Task directions: Gather every line in the rows below that contains the word "beside", and copy each of those lines in full.

'''

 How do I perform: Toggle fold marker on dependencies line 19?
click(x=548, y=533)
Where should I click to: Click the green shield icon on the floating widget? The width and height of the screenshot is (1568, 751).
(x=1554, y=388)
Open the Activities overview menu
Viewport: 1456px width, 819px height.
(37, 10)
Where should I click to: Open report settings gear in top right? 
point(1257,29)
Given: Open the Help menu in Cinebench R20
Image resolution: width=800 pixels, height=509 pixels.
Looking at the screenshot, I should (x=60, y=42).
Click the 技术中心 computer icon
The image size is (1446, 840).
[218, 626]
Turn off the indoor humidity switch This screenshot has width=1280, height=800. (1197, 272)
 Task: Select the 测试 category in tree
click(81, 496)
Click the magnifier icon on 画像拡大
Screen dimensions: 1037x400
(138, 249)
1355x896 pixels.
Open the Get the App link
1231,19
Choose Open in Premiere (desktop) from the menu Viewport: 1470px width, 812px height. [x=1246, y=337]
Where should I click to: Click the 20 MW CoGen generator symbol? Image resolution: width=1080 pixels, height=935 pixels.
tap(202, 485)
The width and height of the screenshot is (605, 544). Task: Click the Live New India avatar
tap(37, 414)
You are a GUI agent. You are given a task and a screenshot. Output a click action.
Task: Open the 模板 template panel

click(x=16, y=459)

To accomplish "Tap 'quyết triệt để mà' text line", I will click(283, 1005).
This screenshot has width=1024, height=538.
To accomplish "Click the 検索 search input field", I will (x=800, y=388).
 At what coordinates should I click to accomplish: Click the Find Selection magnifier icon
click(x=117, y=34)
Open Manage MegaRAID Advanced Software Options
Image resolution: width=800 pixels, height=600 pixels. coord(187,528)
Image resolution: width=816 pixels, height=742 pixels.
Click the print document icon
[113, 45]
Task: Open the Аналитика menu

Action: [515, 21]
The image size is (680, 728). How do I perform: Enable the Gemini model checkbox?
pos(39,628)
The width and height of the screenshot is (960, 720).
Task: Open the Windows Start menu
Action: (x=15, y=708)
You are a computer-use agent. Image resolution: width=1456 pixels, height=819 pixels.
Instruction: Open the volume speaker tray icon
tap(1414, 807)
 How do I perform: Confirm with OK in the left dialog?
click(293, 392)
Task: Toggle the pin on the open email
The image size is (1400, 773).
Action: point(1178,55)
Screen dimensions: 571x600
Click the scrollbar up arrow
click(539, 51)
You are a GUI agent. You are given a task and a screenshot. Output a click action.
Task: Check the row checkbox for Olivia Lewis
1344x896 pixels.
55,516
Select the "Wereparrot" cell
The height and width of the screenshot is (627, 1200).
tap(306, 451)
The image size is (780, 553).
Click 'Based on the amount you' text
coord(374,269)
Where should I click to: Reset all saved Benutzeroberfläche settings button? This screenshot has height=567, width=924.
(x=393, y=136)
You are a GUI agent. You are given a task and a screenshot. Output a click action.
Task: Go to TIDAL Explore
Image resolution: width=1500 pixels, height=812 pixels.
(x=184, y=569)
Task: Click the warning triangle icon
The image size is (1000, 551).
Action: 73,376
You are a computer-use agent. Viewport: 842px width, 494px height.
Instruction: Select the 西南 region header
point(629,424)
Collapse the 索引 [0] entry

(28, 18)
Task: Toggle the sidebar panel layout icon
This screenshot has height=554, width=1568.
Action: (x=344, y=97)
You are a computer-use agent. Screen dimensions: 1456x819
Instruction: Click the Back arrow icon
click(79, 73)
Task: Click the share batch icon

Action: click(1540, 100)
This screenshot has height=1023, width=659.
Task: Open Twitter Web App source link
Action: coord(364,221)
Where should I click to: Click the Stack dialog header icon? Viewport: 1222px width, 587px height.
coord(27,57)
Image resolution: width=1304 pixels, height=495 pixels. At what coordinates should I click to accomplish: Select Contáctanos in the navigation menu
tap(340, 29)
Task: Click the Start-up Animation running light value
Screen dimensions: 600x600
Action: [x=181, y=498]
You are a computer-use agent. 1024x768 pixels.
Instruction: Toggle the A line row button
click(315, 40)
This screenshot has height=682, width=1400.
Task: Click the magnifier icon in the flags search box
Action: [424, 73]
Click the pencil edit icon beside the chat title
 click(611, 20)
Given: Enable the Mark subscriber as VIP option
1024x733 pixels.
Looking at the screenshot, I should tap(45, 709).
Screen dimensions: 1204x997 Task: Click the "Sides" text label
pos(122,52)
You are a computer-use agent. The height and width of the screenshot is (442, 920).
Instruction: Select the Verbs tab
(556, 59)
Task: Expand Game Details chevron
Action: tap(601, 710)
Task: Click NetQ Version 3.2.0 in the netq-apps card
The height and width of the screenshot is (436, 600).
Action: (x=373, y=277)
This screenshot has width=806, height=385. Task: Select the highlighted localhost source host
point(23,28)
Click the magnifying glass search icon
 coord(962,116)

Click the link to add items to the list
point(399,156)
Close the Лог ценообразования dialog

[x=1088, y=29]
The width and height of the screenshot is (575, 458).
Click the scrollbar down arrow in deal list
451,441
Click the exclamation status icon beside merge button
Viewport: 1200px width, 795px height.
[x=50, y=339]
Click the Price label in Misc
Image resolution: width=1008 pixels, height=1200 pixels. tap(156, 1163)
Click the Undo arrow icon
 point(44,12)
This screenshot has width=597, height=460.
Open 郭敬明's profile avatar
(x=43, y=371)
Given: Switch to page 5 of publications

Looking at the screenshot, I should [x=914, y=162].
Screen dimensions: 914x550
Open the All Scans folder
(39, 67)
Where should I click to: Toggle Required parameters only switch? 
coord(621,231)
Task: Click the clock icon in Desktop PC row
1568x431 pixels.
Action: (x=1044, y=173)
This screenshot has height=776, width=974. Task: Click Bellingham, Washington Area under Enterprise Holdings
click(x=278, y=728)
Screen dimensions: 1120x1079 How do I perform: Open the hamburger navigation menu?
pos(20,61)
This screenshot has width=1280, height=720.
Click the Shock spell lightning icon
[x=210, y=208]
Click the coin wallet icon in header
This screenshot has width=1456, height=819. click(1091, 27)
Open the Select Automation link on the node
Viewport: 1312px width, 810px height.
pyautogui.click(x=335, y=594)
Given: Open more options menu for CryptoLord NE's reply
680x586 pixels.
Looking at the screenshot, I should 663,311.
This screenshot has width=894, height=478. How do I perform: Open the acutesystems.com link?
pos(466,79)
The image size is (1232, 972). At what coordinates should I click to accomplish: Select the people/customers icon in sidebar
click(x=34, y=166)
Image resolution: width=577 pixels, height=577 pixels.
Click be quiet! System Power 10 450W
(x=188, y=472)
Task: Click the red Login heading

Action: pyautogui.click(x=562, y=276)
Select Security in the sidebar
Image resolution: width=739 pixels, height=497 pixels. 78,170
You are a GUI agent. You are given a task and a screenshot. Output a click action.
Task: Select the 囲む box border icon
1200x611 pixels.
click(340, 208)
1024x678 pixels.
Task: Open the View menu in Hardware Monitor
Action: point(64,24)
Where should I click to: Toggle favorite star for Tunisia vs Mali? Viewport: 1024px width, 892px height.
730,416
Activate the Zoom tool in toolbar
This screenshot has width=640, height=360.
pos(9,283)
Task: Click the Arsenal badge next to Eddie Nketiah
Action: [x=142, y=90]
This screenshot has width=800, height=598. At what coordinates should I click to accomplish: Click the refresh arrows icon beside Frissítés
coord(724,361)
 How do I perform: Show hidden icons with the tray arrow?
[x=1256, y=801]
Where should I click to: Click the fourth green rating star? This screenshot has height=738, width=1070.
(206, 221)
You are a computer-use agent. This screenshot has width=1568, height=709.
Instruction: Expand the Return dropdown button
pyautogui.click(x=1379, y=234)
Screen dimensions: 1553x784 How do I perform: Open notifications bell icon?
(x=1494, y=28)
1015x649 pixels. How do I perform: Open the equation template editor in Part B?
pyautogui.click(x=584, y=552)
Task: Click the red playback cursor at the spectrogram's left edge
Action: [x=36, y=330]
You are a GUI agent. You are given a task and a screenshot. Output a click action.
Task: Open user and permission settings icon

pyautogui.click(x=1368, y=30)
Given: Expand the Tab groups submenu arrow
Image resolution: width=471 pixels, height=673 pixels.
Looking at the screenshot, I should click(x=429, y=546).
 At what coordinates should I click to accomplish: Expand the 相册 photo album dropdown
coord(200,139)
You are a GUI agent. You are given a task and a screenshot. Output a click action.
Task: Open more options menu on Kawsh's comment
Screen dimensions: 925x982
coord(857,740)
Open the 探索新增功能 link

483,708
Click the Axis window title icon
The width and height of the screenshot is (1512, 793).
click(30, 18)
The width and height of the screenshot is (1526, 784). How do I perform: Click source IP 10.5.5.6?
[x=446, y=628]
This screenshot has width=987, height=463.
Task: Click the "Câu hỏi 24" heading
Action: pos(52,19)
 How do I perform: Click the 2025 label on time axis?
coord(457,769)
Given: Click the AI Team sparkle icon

'''

Output:
Click the pencil edit icon beside the chat title
Click the exclamation status icon beside merge button
This screenshot has width=800, height=598. At what coordinates should I click to accomplish: Click the refresh arrows icon beside Frissítés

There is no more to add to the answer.